Bello is seeking a reversal of the light administrative sanctions that the diplomats received and to have harsher penalties imposed on them.
The Department of Labor and Employment (DOLE) earlier reprimanded and suspended two labor attachés implicated in the alleged abuse, but Bello said these penalties were mere slaps on the wrist.
“I will ask [the President] to reverse the weak administrative sanctions,” Bello said.
He said he expected the DOJ, which had been looking into the matter, to hold the perpetrators criminally responsible.
In his cover letter attached to the committee report, Bello said the testimonies of witnesses and the victims, as well as evidence gathered, “painted a picture of a clique of public officials who are systemically running a prostitution, racketeering and extortion ring while dispensing their duties as public officials.”
“Our consulates and embassies and government-operated safe houses are no longer havens where our migrant workers can seek shelter from abuse,” he said.
He also denounced the DOLE and the Department of Foreign Affairs (DFA), accusing both departments of putting together a “sordid scheme” to ensure that their officials involved in the incidents would not be held accountable.
He said this could be seen in the DFA’s “incomplete investigation” on the matter and “cover-up” of a rape case involving one of its officials who allegedly abused a female Filipino worker in Iran.
The DOLE, he said, meted out a “slap on the wrist” on assistant labor attaché Antonio Villafuerte and labor attaché Adam Musa.
Villafuerte, who was made to face a case of simple negligence at the DOLE, was accused of inappropriate behavior and attempted rape, while Musa faced complaints of covering up an attempted rape.
Musa was given a one-month suspension, while Villafuerte was given a reprimand.
Restore OFWs trust
Bello was also unhappy with Labor Secretary Rosario Baldoz’s defense of her department’s handling of the cases. Baldoz said that the victims’ failure to give further testimony had weakened the case and that the DOLE’s decisions were final.
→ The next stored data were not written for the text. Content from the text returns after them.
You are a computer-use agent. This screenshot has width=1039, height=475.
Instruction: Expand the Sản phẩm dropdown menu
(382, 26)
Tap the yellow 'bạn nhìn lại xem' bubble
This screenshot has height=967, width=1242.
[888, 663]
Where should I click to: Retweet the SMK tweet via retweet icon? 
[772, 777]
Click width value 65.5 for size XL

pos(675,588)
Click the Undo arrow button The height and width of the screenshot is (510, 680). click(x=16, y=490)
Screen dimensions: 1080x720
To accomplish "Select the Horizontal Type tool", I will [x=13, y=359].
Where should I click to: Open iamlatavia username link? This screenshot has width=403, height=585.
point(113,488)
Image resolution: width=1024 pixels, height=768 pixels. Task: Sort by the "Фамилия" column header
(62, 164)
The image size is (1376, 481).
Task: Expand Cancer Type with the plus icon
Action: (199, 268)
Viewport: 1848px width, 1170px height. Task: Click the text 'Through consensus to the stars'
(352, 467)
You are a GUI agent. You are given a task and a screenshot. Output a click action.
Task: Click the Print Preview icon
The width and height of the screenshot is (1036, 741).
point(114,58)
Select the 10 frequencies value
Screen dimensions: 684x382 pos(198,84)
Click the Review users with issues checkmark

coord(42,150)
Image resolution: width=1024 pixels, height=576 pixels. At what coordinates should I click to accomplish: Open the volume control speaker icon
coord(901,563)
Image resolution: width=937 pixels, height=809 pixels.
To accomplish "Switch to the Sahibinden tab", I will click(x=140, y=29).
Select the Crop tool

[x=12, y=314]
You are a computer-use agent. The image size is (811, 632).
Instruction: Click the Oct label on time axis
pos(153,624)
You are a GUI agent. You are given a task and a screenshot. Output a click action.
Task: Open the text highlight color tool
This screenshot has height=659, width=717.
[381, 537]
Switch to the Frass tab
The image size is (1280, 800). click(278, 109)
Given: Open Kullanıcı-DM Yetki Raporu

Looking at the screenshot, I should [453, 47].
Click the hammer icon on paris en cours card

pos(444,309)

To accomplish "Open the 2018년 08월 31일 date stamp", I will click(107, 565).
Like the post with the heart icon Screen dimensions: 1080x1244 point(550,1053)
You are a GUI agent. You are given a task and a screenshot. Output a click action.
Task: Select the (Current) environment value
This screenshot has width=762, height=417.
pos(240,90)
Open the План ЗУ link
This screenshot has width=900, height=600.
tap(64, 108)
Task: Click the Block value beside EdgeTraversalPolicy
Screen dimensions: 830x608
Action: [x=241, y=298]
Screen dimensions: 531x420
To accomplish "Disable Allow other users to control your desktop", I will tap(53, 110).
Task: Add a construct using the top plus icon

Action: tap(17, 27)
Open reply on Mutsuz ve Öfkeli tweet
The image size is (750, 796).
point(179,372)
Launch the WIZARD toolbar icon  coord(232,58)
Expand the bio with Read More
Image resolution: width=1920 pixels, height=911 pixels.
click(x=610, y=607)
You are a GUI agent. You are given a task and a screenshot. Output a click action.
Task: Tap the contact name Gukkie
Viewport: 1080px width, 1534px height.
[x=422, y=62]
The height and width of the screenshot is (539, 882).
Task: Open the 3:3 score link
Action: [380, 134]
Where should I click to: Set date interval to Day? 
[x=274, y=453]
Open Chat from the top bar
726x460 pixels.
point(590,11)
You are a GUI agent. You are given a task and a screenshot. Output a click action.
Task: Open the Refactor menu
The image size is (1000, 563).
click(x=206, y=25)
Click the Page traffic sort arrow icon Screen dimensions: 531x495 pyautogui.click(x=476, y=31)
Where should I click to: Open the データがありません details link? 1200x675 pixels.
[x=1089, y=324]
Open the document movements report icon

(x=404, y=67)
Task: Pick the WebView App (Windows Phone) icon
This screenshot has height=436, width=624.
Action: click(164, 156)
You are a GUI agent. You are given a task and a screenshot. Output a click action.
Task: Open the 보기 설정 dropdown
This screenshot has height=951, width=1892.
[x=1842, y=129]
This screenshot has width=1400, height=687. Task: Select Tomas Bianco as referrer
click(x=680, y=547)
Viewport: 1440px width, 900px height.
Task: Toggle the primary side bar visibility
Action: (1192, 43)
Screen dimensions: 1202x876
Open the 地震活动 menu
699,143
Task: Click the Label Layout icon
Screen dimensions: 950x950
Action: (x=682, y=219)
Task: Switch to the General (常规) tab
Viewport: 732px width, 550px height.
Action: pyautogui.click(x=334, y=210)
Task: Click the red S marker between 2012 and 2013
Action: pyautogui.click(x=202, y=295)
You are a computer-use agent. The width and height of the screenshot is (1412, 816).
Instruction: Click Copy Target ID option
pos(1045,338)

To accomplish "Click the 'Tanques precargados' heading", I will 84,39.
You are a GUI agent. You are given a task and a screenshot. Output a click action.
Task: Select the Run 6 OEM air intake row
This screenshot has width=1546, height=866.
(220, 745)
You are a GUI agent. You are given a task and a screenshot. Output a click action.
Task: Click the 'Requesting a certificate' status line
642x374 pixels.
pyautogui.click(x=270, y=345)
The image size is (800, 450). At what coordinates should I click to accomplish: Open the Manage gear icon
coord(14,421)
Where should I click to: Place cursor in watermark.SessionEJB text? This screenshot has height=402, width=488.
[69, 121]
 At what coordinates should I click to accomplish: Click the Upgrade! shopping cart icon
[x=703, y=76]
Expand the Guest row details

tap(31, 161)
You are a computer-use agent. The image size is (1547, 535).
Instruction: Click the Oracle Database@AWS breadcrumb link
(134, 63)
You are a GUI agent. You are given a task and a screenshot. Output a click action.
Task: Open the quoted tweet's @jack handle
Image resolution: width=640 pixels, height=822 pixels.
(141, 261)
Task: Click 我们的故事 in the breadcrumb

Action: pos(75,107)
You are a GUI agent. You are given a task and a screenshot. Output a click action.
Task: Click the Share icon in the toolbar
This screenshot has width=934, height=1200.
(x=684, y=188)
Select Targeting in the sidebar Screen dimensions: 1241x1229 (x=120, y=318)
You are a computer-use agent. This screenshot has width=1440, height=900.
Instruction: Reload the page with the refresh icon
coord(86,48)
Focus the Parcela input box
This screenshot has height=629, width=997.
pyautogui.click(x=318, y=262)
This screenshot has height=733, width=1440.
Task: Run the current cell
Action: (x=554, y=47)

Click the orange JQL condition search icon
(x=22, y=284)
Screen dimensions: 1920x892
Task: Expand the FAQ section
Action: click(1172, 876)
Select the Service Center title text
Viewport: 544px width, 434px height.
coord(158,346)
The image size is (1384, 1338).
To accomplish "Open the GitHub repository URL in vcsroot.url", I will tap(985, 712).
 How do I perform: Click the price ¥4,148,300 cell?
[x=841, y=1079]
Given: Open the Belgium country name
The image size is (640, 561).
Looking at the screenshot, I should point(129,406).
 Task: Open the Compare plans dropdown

“This does not bode well for our efforts to strengthen and reform these institutions. If both agencies are truly committed to hold erring officials accountable and restore our OFWs’ trust in these institutions, they would have exhausted all avenues and used every resource at their disposal to secure the victims’ testimonies and gather sufficient evidence to hold their officials liable,” Bello said.
He said he was also worried that the agencies’ promised reforms, such as hiring female officers to deal with distressed migrant workers, would be an exercise in futility unless the accused officials were prosecuted.